観測班によると、この先の戦闘ポイントにはジェズルが複数存在している事が判明している。


残敵は3箇所に分かれて分布しているが、まずその一角を崩しにかかる。



さて、誰を出すべきか。

隊員のコンディションをチェックしながら思案する。

薫子
「隊長、私が出ても良いかしら?」

普段は出撃に対しては一歩退いて「若手に実戦経験の場を」と言っている薫子からの申し出。

輪島
「珍しいですね。またどうした風の吹きまわしでしょうか」

今回の出撃は全体的に疲弊している中、まだ余力を残す明日翔と美幸、そこまでは決めていた。

ミアなら出られるだろうが、次に温存しておきたい。

さりとてまだフェアリーとして以前に、アクトレスとして経験が浅い絵美が連日の出撃に耐えられるか。

そんな状況での申し出は正直有難い。
薫子なら実力も申し分無い。

薫子
「敵は強いわ。若い子、特に経験の浅い子達には厳しいんじゃないかしら」

やはりリーダー、考えるところは同じと言う事か。

輪島
「ではお願い出来ますか?」


美幸
「あの…わたしがご一緒して良かったんでしょうか?愛花ちゃんの方が…」

薫子
「電撃のティタニア、貴女にお願いするわ。あの子は優しすぎるから」

そこまで言うと薫子の眼差しは鋭く眼前の敵を見据える。

薫子
「それに…今の内に残せるものは、託しておきたいから」


最後の一言は薫子が撃ち出した魚雷の炸裂音に飲み込まれ、二人の耳には届くことはなかった。

………

明日翔
「やっぱり薫子さんはすごいですね~」

美幸
「本当に…わたしもあんな風に戦えるようになりたいです」

前に立つ薫子の獅子奮迅ぶりに感嘆する妖精の女王、二人。


計測された危険度が3桁に届くVWへヴィを前にしても、薫子は一歩も譲らない。


薫子
「これで終わりよ!」

巧みな体捌きから繰り出される槍がVWへヴィの頭部を貫き、その一撃で敵は爆発四散する。

薫子
「さて、と。それじゃ次は貴女達の番よ」

美幸
「頑張ります!」

美幸や乙莉は特に武装形態の近い薫子から良く指導を受けている。

師の戦いぶりを目の当たりにして美幸は気合いを入れ直す。

美幸
「いざ!参ります!」


隊内では薫子が鬼神なら美幸は破壊神と渾名されている。

薫子は文字通り畏怖の対象、美幸の場合は戦闘中と日常生活でその意味合いは変わってくるが、今は戦場を蹂躙する絶対者として、その名に恥じない大立ち回りを繰り広げる。

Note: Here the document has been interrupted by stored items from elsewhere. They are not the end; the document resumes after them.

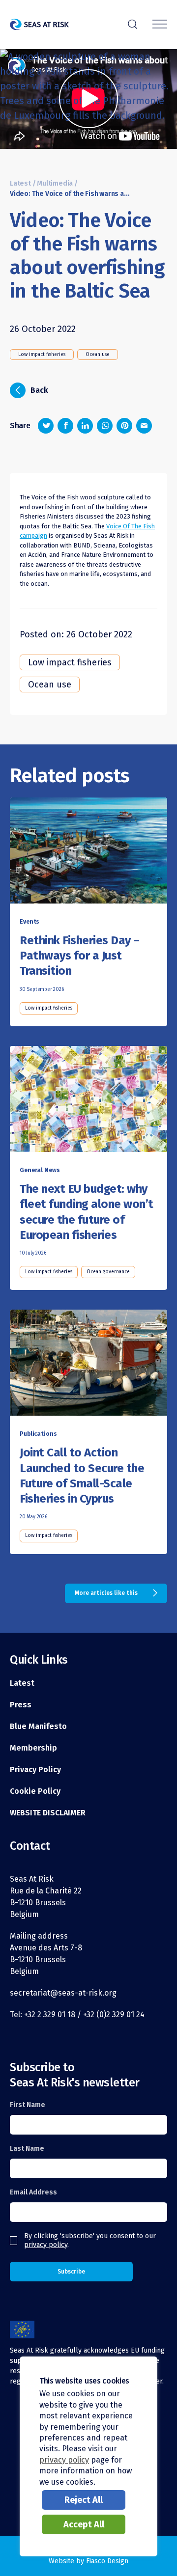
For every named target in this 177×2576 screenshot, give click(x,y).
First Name (27, 2105)
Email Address (33, 2192)
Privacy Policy (35, 1769)
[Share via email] (144, 426)
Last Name (27, 2148)
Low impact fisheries (41, 354)
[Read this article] (88, 852)
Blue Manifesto (38, 1726)
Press (20, 1704)
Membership (33, 1748)
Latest (20, 183)
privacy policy (45, 2245)
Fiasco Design (107, 2561)
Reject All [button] (83, 2499)
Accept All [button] (83, 2524)
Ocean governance (108, 1272)
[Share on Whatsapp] (105, 426)
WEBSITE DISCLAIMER (48, 1812)
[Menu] (159, 25)
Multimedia (55, 183)
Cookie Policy (35, 1791)
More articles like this (106, 1592)
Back (32, 389)
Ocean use (98, 354)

小型ヴァイスの有象無象を千々に散らし、敵首魁であるジェズルに肉薄する。

その様はまるで薫子の様だ。

だが…

明日翔
「あぶない!」

明日翔が、美幸を突き飛ばす!

その直後、ジェズルの一斉掃射が元、美幸の居た地点…そこに入れ替わった明日翔へ殺到する。


明日翔は全兵装を同時並列起動して、その必殺の一撃を受け止める。


明日翔
「大丈夫ですか~」

美幸
「有難うございます、助かりましたぁ」

視界全てが爆炎で埋まる程の猛攻を受け止めて尚、明日翔には余裕がある。

この耐久力こそが明日翔をフェアリーハート隊の絶対エースたらしめている。


明日翔の援護を受け危機を脱した美幸の反撃でジェズルは爆散。

薫子
「…空域内のヴァイス反応、消滅を確認」

輪島
「皆様お疲れ様でした。帰投して下さい」

まずは一箇所。
このまま無事に任務を果たせる事を願う。